Palliative care skills that would end life with dignity are sadly missing in many of Australia’s healthcare facilities. Photo: File.
We lost Mum two weeks ago. She was 93 and lived a long, rich life on the family farm before moving to an aged care facility in town as her memory faded.
She’d always been healthy. She ate well, gardened and walked everywhere and, ironically, at the end, had nothing to take her away except old age and a gentle shutting down as we sat with her.
Her lips moved in prayer and she reached for our hands, recognising voices and faces. Her dearest wish was to go home, to the huge skies and soft rustling of the wind across the plains.
Mum was not in pain. She was uncomfortable and frail, moving restlessly but sleeping peacefully.
But as her end neared, we were told, repeatedly, that morphine was ready whenever we needed it. It seemed, as my husband remarked, a very big leap from Panadol.
I made it clear we were not in denial about Mum’s impending death, and if that step were necessary, we’d take it.

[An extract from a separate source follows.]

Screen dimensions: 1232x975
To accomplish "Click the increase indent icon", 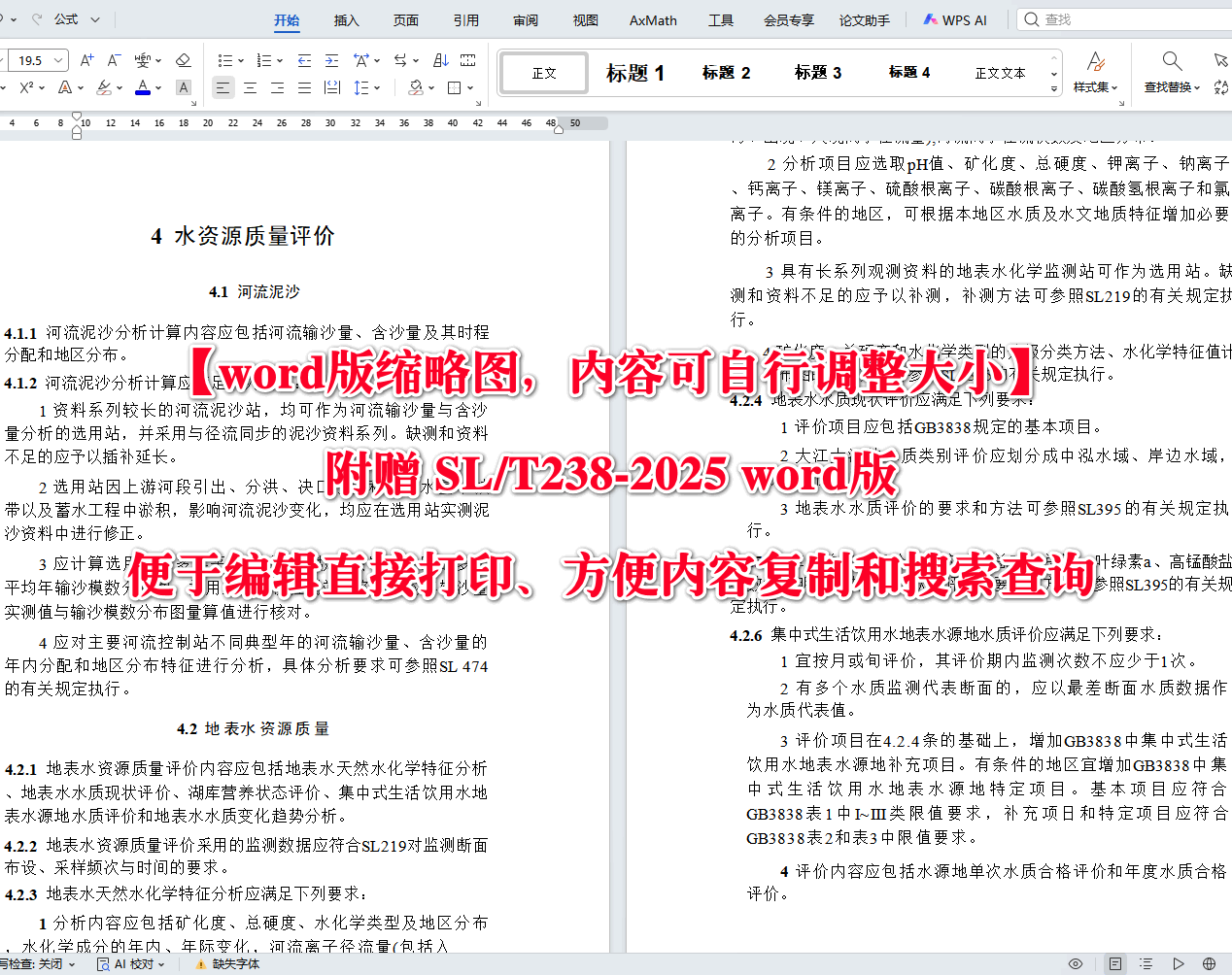I will point(330,60).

But Mum wouldn’t have wanted heavy-duty painkillers, and there were no clinical indicators. The suggestions kept coming.
Our longtime family doctor finally asked the staff to respect our family’s observations and wishes. She explained that many people at this stage are suffering from terminal cancer, so administering morphine becomes common, perhaps even routine.

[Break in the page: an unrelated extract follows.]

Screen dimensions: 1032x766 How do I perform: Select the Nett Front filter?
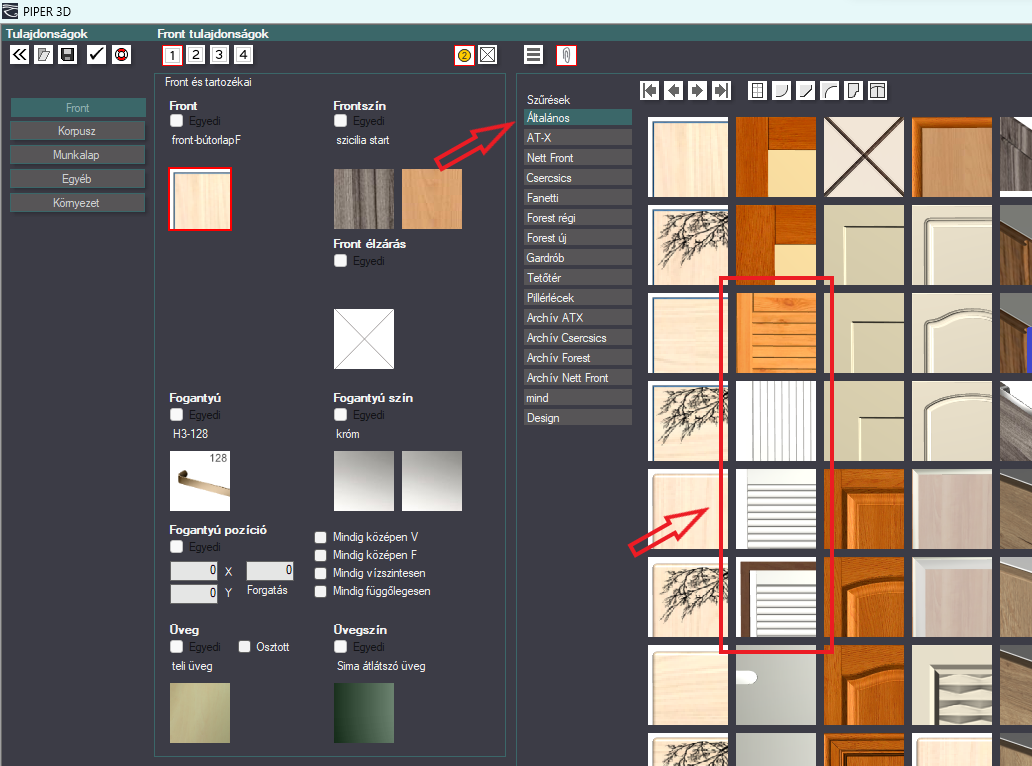pyautogui.click(x=578, y=158)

Nursing homes have a difficult task at the best of times. Finding skilled staff has become almost impossible. Many rely on agency employees, and costs are prohibitive, especially in the regions where accommodations need to be factored in. On the South West Slopes, staff frequently come from Canberra, Orange or even further afield, and few have palliative care experience or qualifications.
We were grateful for those who knew where Mum was from, remembered her family and talked to her about home. But dying isn’t a one-size-fits-all process. Let her be, I wanted to say. She’s 93, just let her go on her own terms.
I’ve spoken since to several people who’ve had almost identical experiences and to someone with the opposite story, of a friend’s parent who actively wanted voluntary assisted dying but couldn’t access it. The hospital expressed anxiety about his decision-making capacity despite him making his wishes perfectly clear to his family well in advance.
Palliative care is a skilled discipline, and if you’re anywhere but a major city centre, it’s in very short supply. The Australia and New Zealand Society of Palliative Medicine (ANZSPM) says it’s a crisis for the seven million Australians who live outside major cities, and only 16 per cent of the specialist palliative medicine workforce are in rural and regional areas.
Nursing homes and hospitals are surprisingly unlikely to have staff with palliative care skills, despite the recommendations of the Aged Care Royal Commission. They’re doing their best, but under pressure, there’s a risk that death becomes a process.
Palliative Care Australia says more than 60 per cent of people dying from predictable causes have no access to any palliative care, no matter where they live. Comedian Jean Kittson, the national patron of Palliative Care Australia, has spoken about the distressing deaths of both her parents and is calling for national change.
Dying, like giving birth, is more than a medical procedure. Reducing it to the most efficient set of workforce variables hurts everyone, including patients and distressed families.
Dignity in death is much more than allowing voluntary assisted dying. It’s about respecting the whole person, and as the baby boomer population bump ages, it will become more and more critical that we extend a basic right to all Australians no matter where they live or who they are.
Mum slipped away very quietly in the end. We held her funeral in the little wooden church she attended all her life, where an overflowing crowd stood beneath trees she’d planted. We buried her in the Bimbi Cemetery where her sisters and brothers, parents and grandparents also lie, and the Weddin Mountains make a long blue line against the horizon.
At the end, I said to her it was getting very late. A million stars embroidered the night sky and the frogs were calling in the creek. It was time to go home.
Genevieve Jacobs is the CEO of Hands Across Canberra, the ACT’s community foundation.